§ **EXERCISES TO COMPLETE**:
(1) In the passage on FlashAttention-2's speed, take the part that opens with the words containing "These speed improvements" and closes with "a significant margin.", and rewrite it with "backward pass" replaced by "reverse pass".
(2) Write the next part of the passage on FlashAttention-2's speed, starting after its final sentence.

§ **SELECTED EXCERPT**:
::::

These speed improvements are consistent across various sequence lengths and head dimensions, showcasing FlashAttention-2's ability to efficiently utilise GPU resources and minimise memory bottlenecks.
The backward pass in attention mechanisms is known to be computationally challenging due to the dependencies between gradients and the need to store intermediate values.
However, FlashAttention-2 tackles this challenge head-on and achieves significant speedups in the backward pass as well. The paper presents detailed benchmarks comparing the backward pass performance of FlashAttention-2 with other implementations.
On A100 GPUs, FlashAttention-2 demonstrates up to 2 times faster backward pass compared to the original FlashAttention
It also outperforms PyTorch's standard attention implementation by a significant margin.
For instance, on sequences of length 4096 with a head dimension of 128, FlashAttention-2 achieves 165 TFLOPs/s in the backward pass, while FlashAttention reaches 80 TFLOPs/s and PyTorch's implementation obtains only 45 TFLOPs/s.

::::

§ **SUPPLIED RECORDS**:

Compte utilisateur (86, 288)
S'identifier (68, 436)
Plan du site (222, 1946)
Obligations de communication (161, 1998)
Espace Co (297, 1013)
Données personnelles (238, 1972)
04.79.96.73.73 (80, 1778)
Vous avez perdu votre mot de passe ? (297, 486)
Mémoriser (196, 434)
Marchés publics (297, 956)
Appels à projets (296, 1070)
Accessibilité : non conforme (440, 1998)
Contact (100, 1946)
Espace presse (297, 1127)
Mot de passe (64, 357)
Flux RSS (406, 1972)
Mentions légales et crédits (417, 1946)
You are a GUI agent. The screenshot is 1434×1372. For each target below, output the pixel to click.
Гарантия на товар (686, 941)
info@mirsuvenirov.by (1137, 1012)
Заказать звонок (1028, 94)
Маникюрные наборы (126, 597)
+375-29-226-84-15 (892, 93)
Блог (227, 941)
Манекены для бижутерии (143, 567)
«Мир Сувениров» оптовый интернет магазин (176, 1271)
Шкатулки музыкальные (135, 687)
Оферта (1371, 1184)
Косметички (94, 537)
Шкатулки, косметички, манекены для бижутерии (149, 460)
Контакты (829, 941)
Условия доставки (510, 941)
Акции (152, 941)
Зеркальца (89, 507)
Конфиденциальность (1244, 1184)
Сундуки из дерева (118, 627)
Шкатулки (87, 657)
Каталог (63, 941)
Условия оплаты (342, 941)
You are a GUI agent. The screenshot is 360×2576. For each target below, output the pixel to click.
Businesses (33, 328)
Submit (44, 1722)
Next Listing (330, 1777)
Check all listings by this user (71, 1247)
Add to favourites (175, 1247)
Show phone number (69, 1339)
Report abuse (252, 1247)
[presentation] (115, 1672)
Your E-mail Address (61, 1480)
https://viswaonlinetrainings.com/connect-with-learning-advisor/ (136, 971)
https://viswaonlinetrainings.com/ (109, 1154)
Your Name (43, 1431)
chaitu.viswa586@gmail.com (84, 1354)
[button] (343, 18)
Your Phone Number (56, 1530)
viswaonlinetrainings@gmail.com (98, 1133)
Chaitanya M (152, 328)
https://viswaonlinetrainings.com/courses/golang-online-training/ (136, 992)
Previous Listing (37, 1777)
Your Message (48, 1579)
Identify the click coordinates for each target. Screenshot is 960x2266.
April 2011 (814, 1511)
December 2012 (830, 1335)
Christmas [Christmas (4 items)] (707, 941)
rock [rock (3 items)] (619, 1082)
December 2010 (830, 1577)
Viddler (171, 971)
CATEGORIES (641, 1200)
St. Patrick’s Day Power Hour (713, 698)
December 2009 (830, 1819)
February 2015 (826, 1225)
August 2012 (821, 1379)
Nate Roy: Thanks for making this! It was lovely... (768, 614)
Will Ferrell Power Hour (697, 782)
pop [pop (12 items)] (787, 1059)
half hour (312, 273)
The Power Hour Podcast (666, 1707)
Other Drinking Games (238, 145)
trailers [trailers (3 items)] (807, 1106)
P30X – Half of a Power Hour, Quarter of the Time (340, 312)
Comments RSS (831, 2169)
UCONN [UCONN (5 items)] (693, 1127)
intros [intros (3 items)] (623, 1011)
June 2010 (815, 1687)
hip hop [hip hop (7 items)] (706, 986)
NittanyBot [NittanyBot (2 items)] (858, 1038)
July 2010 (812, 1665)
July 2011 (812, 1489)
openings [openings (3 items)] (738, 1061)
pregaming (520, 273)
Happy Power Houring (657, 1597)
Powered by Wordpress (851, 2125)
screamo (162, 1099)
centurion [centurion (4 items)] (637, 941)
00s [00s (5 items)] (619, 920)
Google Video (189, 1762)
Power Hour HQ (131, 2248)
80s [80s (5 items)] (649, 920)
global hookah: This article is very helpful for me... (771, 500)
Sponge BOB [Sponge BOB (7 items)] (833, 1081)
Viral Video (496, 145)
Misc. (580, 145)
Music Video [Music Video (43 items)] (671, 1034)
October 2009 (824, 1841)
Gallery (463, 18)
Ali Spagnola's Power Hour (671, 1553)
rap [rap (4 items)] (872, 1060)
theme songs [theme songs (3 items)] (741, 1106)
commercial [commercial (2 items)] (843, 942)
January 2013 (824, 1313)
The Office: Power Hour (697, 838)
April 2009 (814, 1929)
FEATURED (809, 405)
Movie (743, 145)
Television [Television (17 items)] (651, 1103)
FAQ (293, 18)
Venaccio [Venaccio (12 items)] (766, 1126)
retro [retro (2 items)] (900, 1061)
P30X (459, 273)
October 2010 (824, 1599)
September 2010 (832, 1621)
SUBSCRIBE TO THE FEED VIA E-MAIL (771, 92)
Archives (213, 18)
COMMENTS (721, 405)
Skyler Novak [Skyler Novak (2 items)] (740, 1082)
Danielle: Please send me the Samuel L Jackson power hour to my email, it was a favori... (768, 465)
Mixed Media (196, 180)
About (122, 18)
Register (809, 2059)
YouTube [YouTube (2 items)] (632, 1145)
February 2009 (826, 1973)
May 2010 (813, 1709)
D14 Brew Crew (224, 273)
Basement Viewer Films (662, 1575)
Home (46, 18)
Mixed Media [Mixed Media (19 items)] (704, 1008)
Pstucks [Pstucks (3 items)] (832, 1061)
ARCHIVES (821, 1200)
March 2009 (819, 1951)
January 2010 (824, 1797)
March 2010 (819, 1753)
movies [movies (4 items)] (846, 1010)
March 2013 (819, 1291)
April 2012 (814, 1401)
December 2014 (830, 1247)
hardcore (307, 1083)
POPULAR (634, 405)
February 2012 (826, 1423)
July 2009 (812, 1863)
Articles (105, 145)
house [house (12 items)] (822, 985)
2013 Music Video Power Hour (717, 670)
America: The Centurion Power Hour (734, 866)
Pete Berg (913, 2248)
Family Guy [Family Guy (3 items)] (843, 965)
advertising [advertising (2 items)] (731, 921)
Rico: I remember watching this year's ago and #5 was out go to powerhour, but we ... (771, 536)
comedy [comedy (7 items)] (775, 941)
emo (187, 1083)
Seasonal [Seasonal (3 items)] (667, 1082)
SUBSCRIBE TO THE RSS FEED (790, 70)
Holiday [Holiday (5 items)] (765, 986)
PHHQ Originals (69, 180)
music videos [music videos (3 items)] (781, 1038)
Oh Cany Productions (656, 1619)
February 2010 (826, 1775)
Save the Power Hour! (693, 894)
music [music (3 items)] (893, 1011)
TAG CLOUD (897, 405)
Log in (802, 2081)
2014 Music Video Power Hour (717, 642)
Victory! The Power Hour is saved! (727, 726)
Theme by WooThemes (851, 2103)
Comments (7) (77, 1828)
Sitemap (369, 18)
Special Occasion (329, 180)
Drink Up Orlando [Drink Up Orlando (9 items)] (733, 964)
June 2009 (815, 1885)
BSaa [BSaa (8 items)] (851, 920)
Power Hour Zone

::::

§ **ANSWERS BY ITEM NUMBER**:
(1)
These speed improvements are consistent across various sequence lengths and head dimensions, showcasing FlashAttention-2's ability to efficiently utilise GPU resources and minimise memory bottlenecks.
The reverse pass in attention mechanisms is known to be computationally challenging due to the dependencies between gradients and the need to store intermediate values.
However, FlashAttention-2 tackles this challenge head-on and achieves significant speedups in the reverse pass as well. The paper presents detailed benchmarks comparing the reverse pass performance of FlashAttention-2 with other implementations.
On A100 GPUs, FlashAttention-2 demonstrates up to 2 times faster reverse pass compared to the original FlashAttention
It also outperforms PyTorch's standard attention implementation by a significant margin.

(2)
This showcases FlashAttention-2's ability to efficiently compute gradients and optimise memory usage in the backward pass.
The implications of FlashAttention-2's performance improvements are far-reaching. It enables faster training and inference of Transformer models, opening up possibilities for handling longer sequences and more complex tasks.
FlashAttention-2 represented a significant advancement in the field of efficient Transformer models, particularly in addressing the limitations of the standard attention mechanism.
FlashAttention-2 achieves remarkable improvements in both speed and memory efficiency.
The empirical results demonstrate that FlashAttention-2 can significantly outperform previous implementations, including the original FlashAttention and standard attention implementations in PyTorch.
The implications of FlashAttention-2 extend beyond just raw performance gains. It opens up new possibilities for training and deploying large Transformer models capable of handling longer sequences and more complex tasks.
As the demand for AI models that can understand and generate longer contexts continues to grow, FlashAttention-2 provides a promising solution to address the challenges associated with scaling attention mechanisms.
Ainslie et al. (2023) and Shazeer (2019) discuss techniques for training and optimising Transformer models, such as multi-query attention and fast transformer decoding.
Several papers, including Beltagy et al. (2020), Katharopoulos et al. (2020), Kitaev et al. (2020), Roy et al. (2021), Wang et al. (2020), and Zaheer et al. (2020), propose alternative attention mechanisms to address the quadratic complexity of standard attention. These techniques include sparse attention, linearized attention, and hierarchical attention.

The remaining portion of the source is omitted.